## What you are asked to do
Look for "agent" in every line of the listing. Copy the lines that have it.

## Records for this exercise

**********

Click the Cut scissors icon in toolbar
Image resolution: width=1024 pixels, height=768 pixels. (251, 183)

**********

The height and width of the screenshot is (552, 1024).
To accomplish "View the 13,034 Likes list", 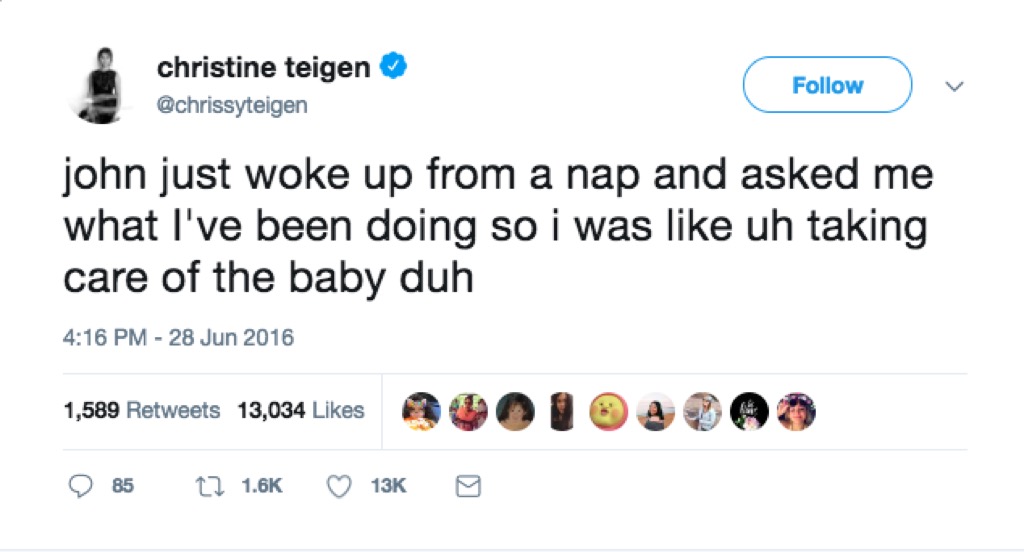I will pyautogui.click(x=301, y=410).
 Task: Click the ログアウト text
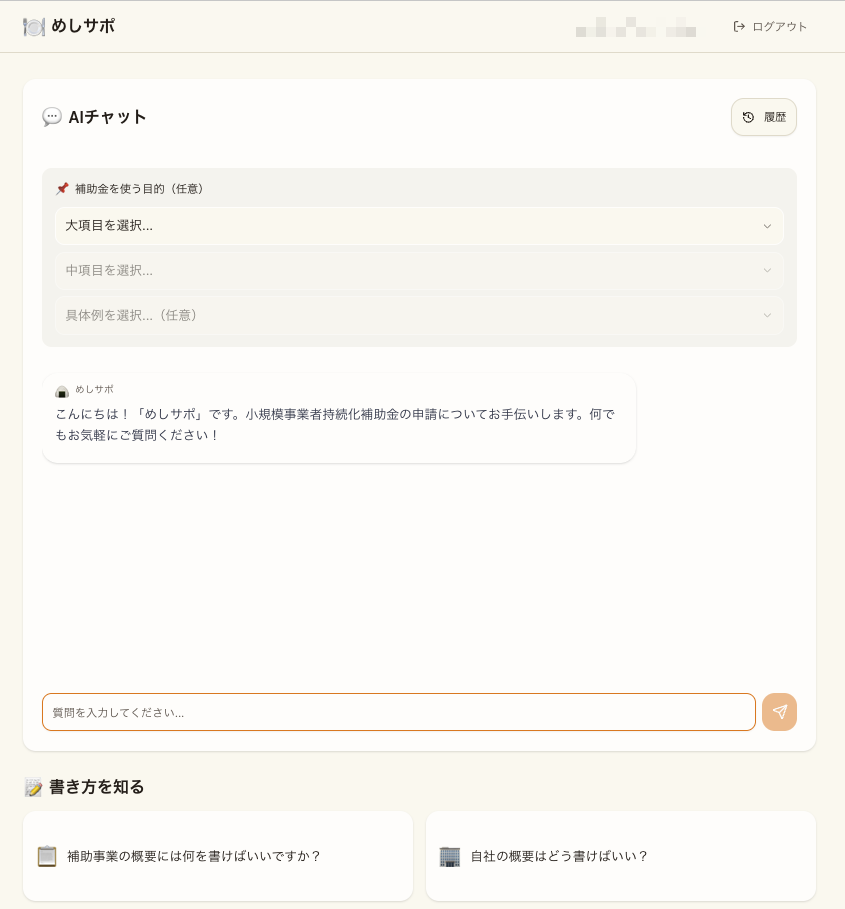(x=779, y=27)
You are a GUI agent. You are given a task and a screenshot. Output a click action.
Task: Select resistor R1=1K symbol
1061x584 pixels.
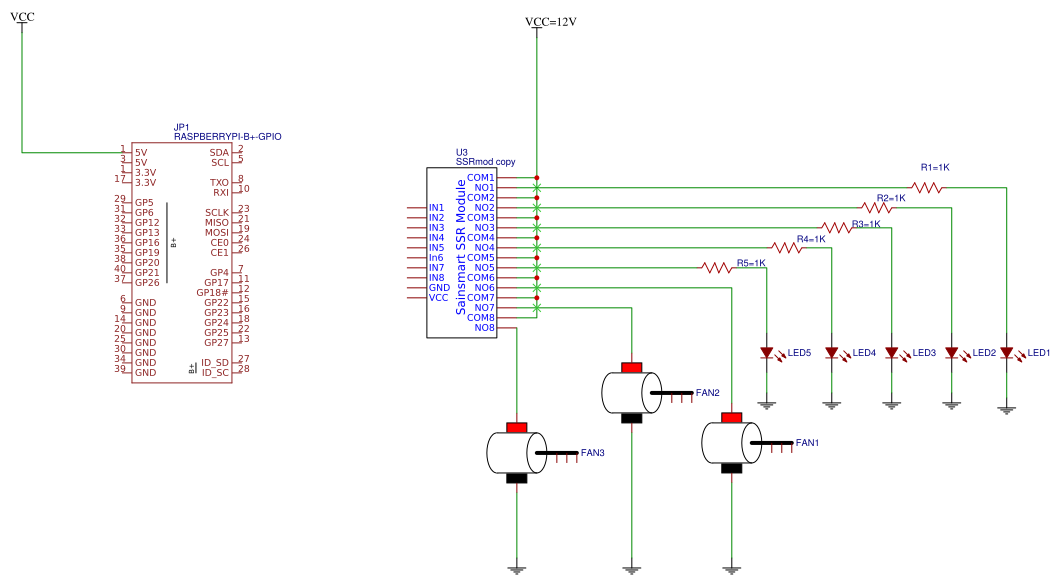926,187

**********

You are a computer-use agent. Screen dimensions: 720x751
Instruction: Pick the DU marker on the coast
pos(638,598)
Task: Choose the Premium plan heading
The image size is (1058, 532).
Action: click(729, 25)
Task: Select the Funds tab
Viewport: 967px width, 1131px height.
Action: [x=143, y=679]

**********

## Written solution
You are a GUI agent. You are given a task and a screenshot. Output a click action.
You are a computer-use agent. Screen dimensions: 720x751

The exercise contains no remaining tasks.